# STATED EXERCISE
Please write out the records again from the start through the line with "Action: tap(813, 127)", both ends included, and scale every tap coordinate in the answers by 1.7, rounding each to a whole number with halves going up. Leave the requests and all other numbers as they are, and leave out the pictures.
++++++++
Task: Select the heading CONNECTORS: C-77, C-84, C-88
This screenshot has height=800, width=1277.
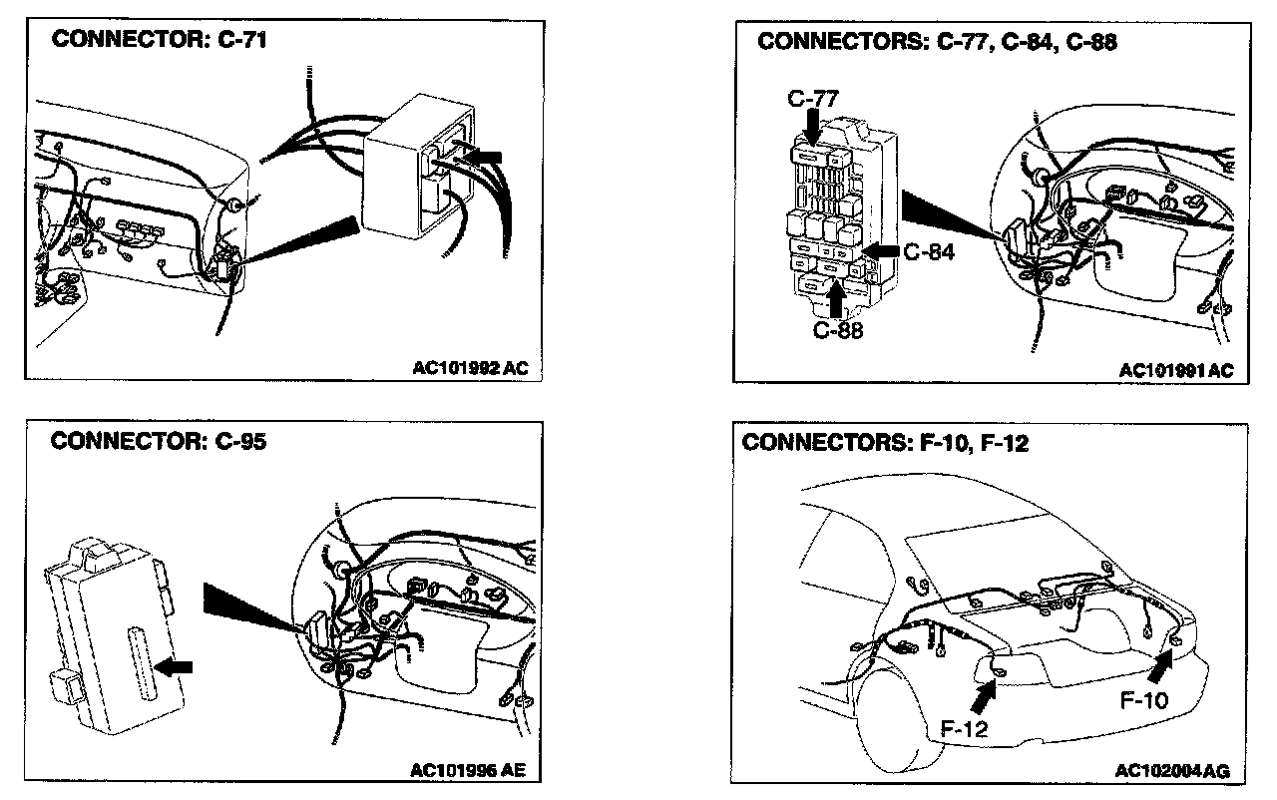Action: tap(937, 42)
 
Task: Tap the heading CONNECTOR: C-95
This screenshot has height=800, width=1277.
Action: tap(158, 441)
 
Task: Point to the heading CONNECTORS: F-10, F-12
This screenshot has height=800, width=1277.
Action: tap(885, 442)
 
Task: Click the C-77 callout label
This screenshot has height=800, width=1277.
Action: tap(813, 98)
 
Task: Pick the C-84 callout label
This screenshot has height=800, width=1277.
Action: tap(929, 252)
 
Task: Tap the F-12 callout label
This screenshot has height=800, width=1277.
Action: tap(965, 729)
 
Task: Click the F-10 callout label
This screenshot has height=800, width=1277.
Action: tap(1143, 700)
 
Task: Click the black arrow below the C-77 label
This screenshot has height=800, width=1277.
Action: tap(813, 127)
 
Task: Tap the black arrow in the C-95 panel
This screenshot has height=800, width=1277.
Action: tap(175, 666)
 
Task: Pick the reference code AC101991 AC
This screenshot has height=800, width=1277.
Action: tap(1176, 370)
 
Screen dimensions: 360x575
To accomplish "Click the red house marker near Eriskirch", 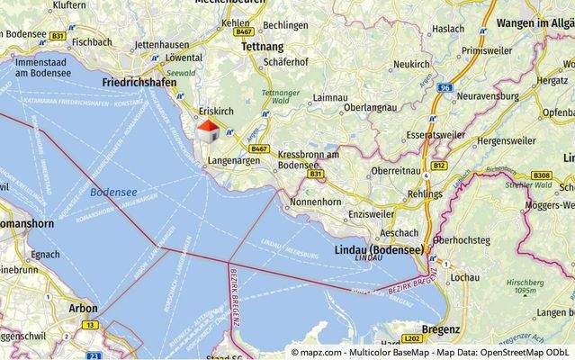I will click(207, 130).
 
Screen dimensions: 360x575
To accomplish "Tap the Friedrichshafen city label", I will click(139, 82).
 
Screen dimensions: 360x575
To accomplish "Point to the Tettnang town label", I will click(263, 46).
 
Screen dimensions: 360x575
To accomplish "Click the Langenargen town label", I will click(233, 159).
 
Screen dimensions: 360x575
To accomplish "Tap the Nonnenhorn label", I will click(315, 202).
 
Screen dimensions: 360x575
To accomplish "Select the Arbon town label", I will click(83, 308).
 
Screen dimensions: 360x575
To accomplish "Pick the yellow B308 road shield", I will click(541, 176).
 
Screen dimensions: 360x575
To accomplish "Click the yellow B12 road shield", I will click(439, 166).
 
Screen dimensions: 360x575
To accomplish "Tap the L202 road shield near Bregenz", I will click(412, 338).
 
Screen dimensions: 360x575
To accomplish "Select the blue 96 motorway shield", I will click(445, 87).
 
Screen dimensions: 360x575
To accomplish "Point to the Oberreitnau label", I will click(398, 170).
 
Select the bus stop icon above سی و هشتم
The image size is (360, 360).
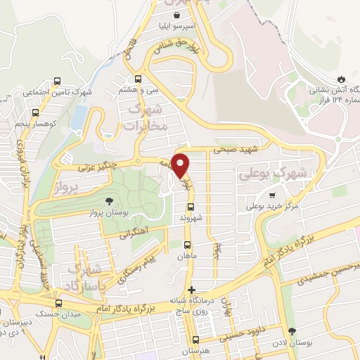tap(138, 79)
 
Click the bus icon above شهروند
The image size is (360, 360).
tap(189, 207)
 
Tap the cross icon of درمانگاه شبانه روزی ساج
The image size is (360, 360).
tap(191, 290)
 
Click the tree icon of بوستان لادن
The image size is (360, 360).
tap(292, 331)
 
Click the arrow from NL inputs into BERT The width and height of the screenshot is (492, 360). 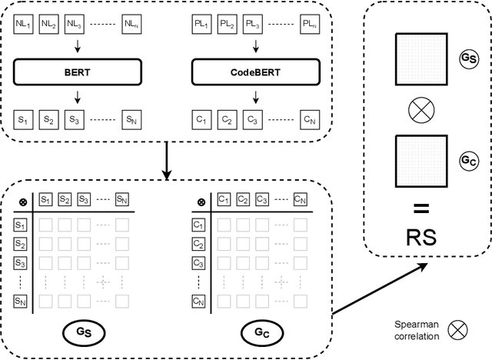click(x=74, y=52)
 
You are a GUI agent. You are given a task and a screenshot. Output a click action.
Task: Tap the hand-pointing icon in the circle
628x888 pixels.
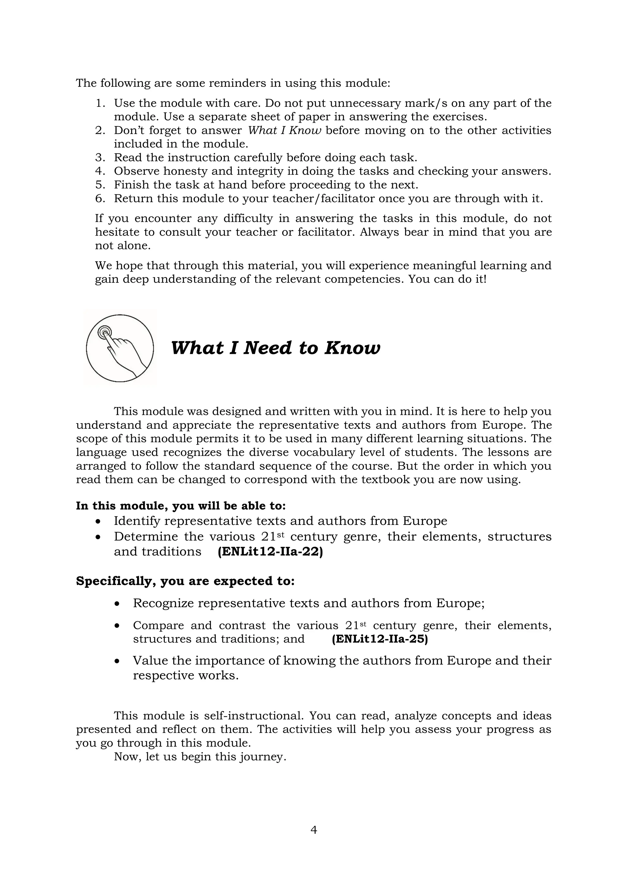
++++++++
# THE ANSWER
Task: Select the heading CONNECTORS: C-77, C-84, C-88
This screenshot has height=800, width=1277.
Action: tap(1593, 71)
 
Task: Tap the heading CONNECTOR: C-95
This screenshot has height=800, width=1277.
Action: tap(269, 750)
 
Task: Point to the heading CONNECTORS: F-10, F-12
This screenshot has height=800, width=1277.
Action: tap(1505, 751)
 
Task: Click the C-77 callout label
This screenshot has height=800, width=1277.
Action: tap(1382, 167)
 
Task: Pick the C-84 callout label
This screenshot has height=800, width=1277.
Action: tap(1579, 428)
 
Task: Tap the F-12 callout label
This screenshot has height=800, width=1277.
Action: tap(1641, 1239)
 
Task: Click the F-10 callout label
This screenshot has height=800, width=1277.
Action: tap(1943, 1190)
 
Task: Click the black arrow below the C-77 label
This screenshot has height=800, width=1277.
Action: tap(1382, 216)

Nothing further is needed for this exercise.